忘れられていたわけではなかったと内心ほっとしていたら、彼は続けてこう言った。
「せっかくだ、風切羽も入らないか?落ちつかんのなら小生は上がっておくぞ。」
心配気に声をかけてくれる彼の気持ちは有難いが、俺の体温の低さは元々だ。
だから問題ないのだと首を横に振れば、官兵衛さんは不満げな顔をしたものの
別に遠慮はいらないんだがな…と呟きながら湯船から出てきてくれた。
…彼が上がる時、つい不埒な視線を向けそうになった己を殴りたい。
と、その時
「よいしょ…って熱ぅーー!」
官兵衛さんが突然叫んだので、驚いて彼の方に目をやると…
…なぜか腕や足に火傷ができていた。
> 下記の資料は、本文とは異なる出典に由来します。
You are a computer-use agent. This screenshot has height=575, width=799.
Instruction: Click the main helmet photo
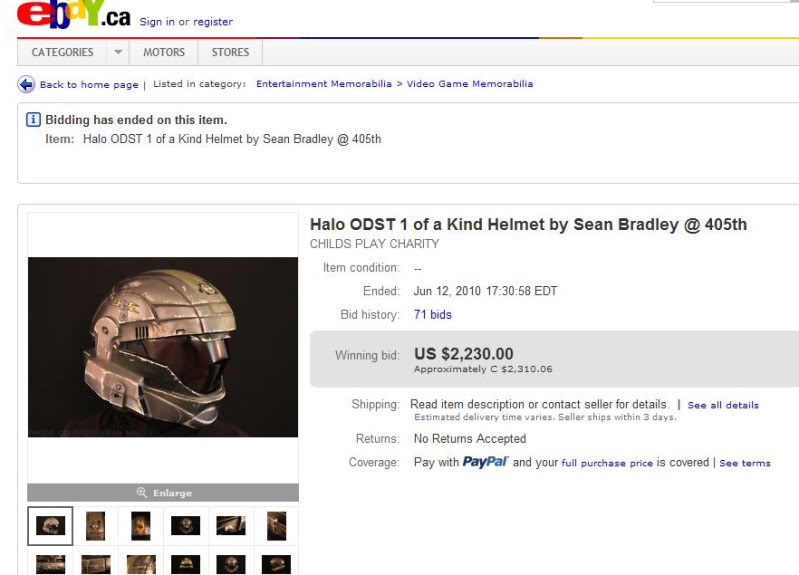coord(163,347)
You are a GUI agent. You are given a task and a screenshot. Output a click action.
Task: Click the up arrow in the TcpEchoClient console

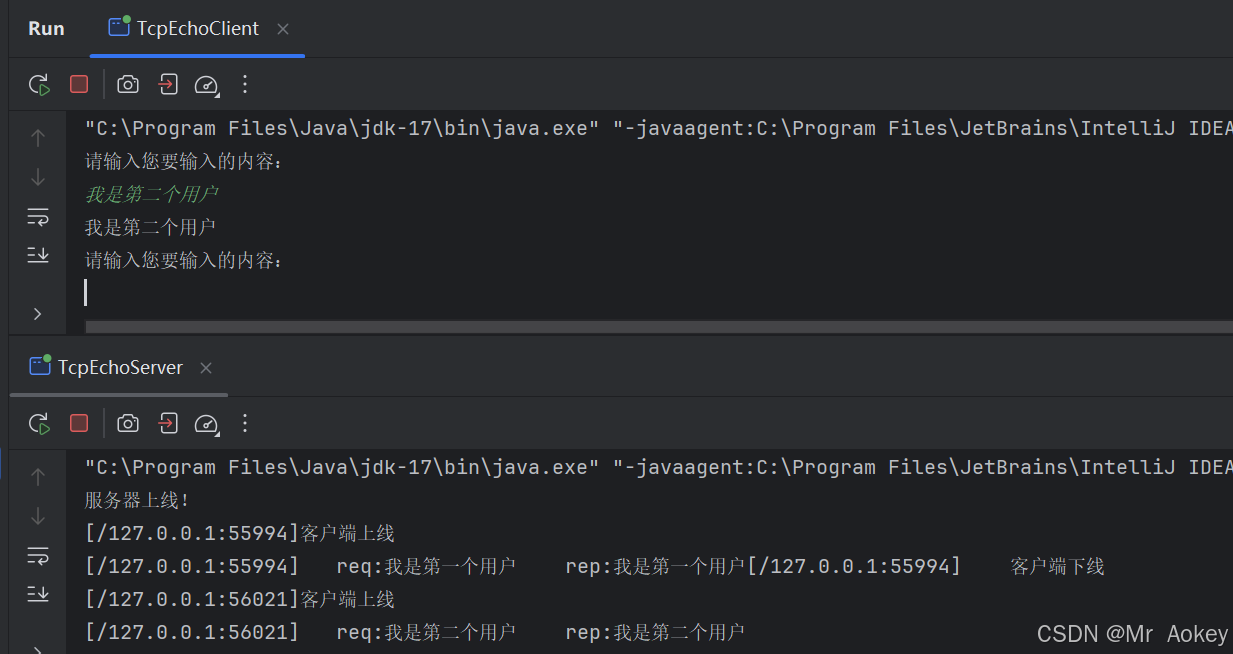tap(38, 138)
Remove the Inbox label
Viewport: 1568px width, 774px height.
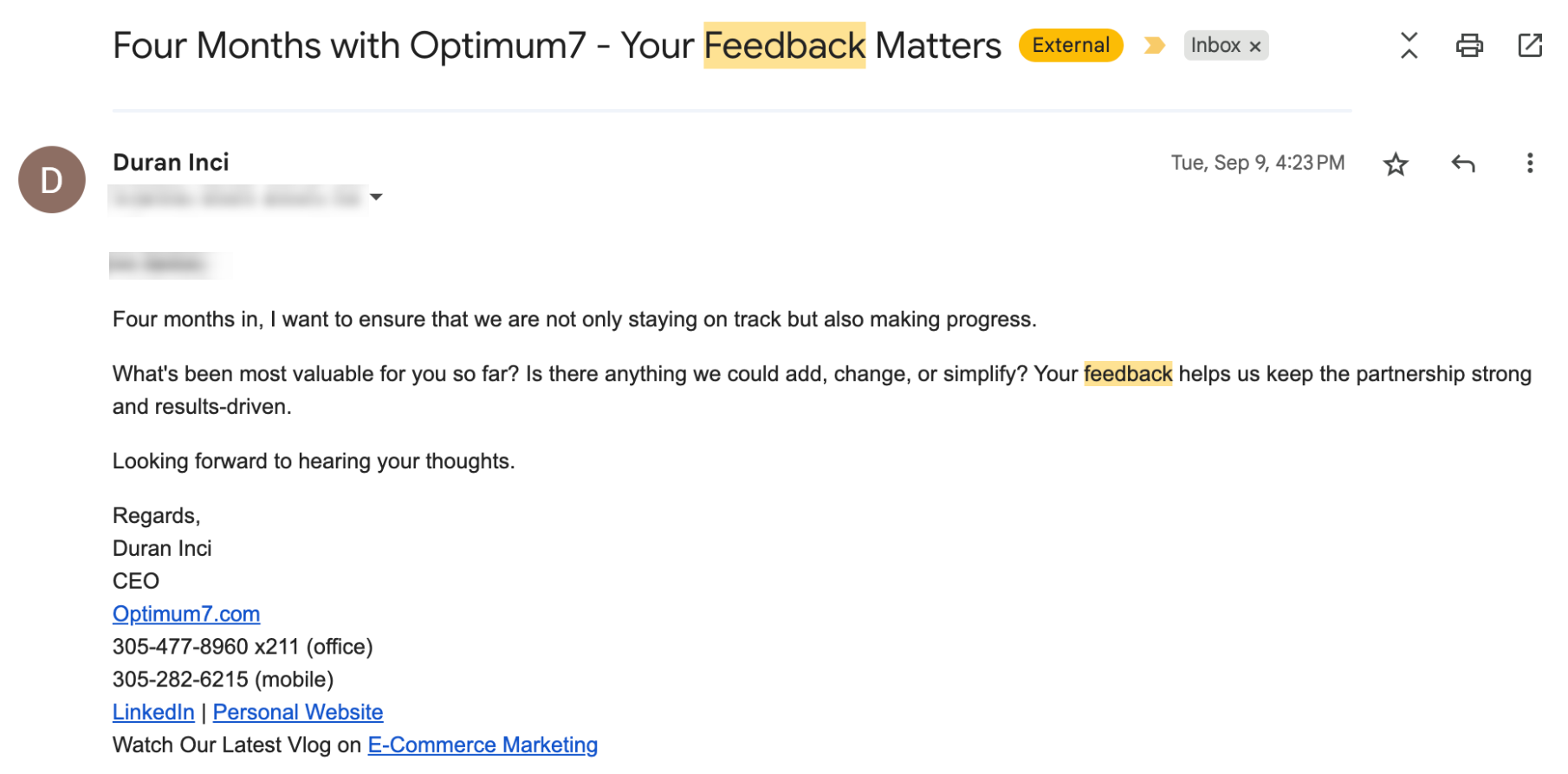(1254, 47)
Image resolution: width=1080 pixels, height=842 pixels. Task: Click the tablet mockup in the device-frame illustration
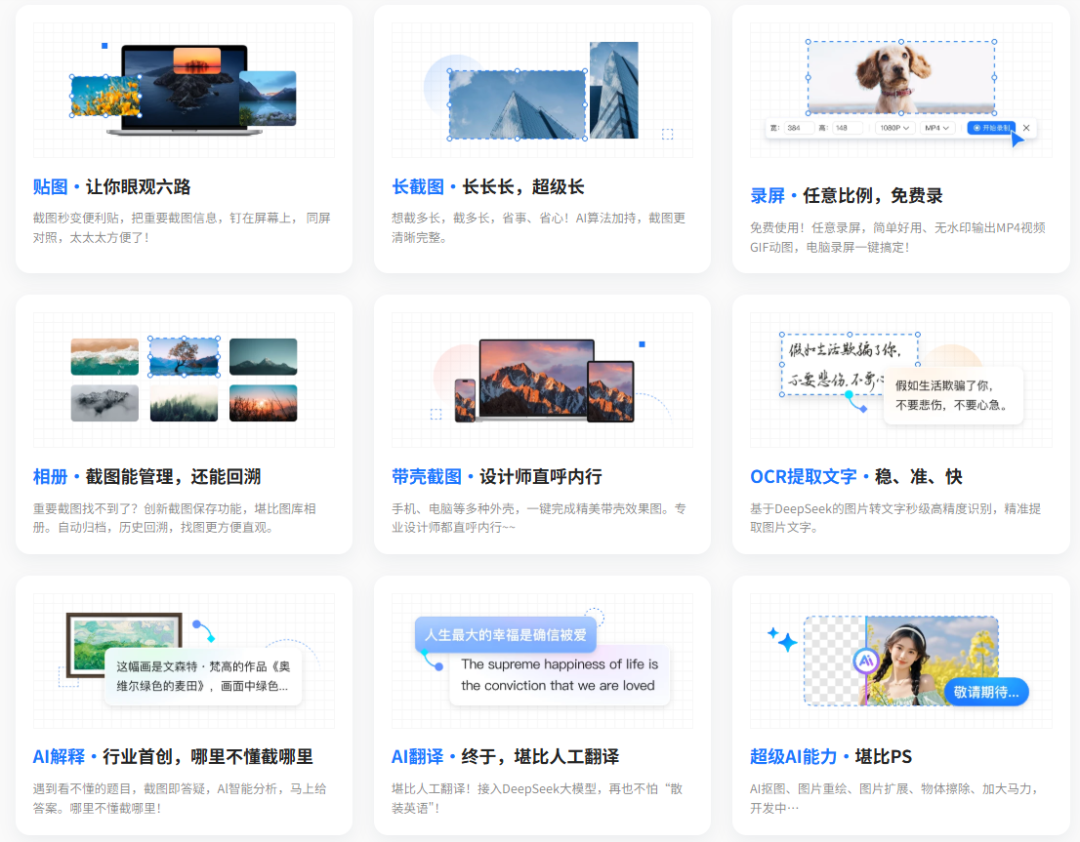(610, 391)
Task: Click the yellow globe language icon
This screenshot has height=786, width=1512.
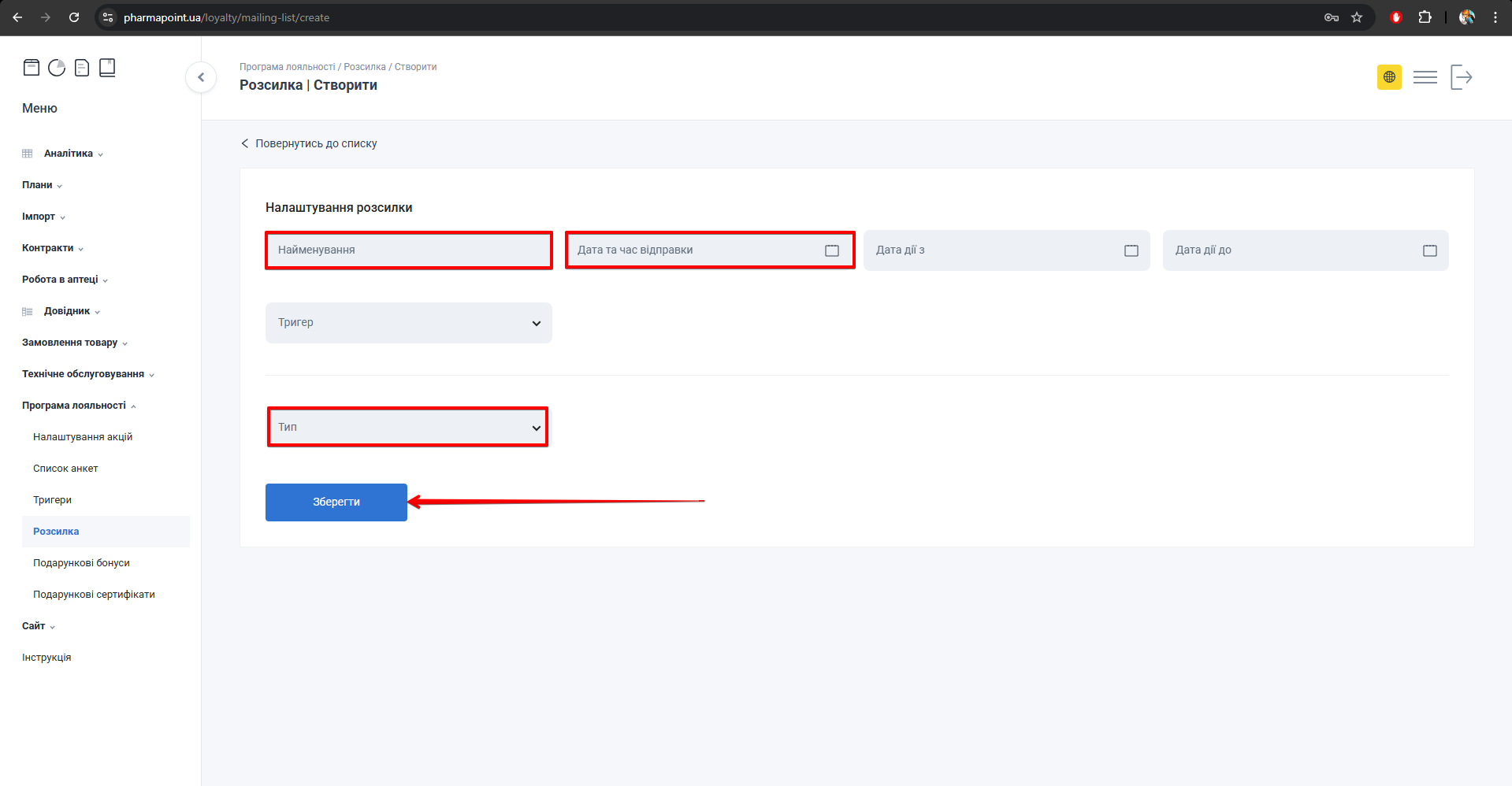Action: 1389,77
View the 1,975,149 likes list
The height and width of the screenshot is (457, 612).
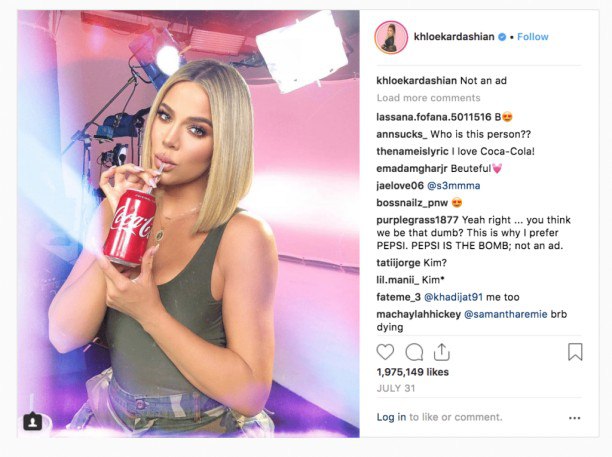click(x=413, y=372)
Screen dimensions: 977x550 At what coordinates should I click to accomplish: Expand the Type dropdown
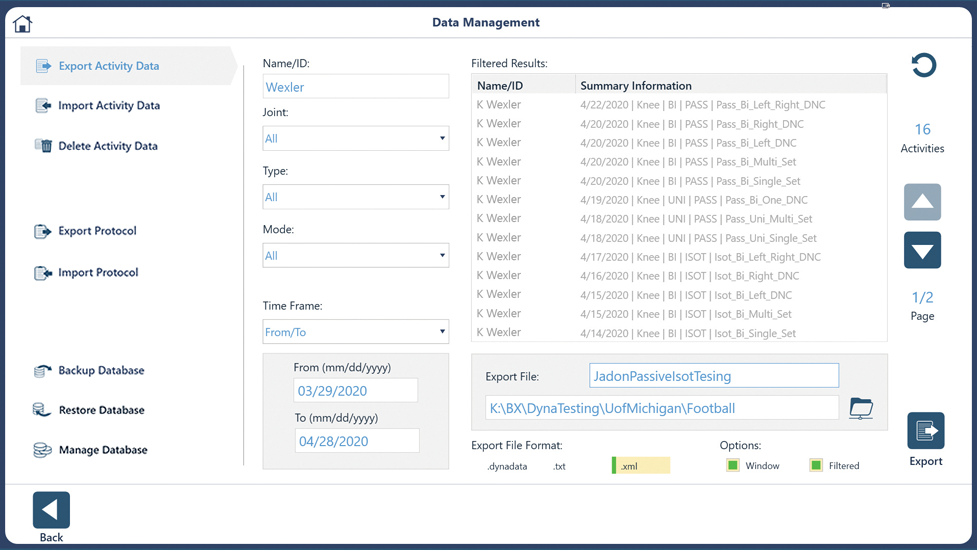pos(356,197)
それも、鎖のような跡の。
どうやら鉄球を置いていた位置が運悪く温度の高い場所だったようだ。
その鉄球の熱が鎖にも伝わり、それを知らずいつも通りに鎖を扱った官兵衛さんは…
―なんて冷静に分析している場合じゃない!
我にかえった俺は、まず未だ彼に絡みついていた鎖を解く。
力任せに鎖を解いたせいで彼は転びそうになったが、それを見逃すほど馬鹿ではない。
転ぶ前に背後から片腕で抱き上げて、もう片方の手で懐に忍ばせている薬を取り出し
見つけたそばから火傷跡に塗りこんでいった。
「あ、すまな…って冷たぁ!ちょ、どこ触っ、うひゃっ!」
本当ならちょっと急いで水でも取ってきてから冷やした方がいいのだろうが
いかんせんわずかな間でも官兵衛さんを独りきりにするのは正直不安だ。
…そのわずかな間で余計に火傷を増やしかねないので怖い。
俺の手の冷たさで驚いている官兵衛さんには悪いが少し我慢してもらおう。
貴方の怪我を前に、何もせず見ていることなんて俺にはできやしないのだから。
あらかたの火傷に薬を塗り終わったので、官兵衛さんを地におろした。
少し赤くなっているが、この様子なら深部までは達していないようである。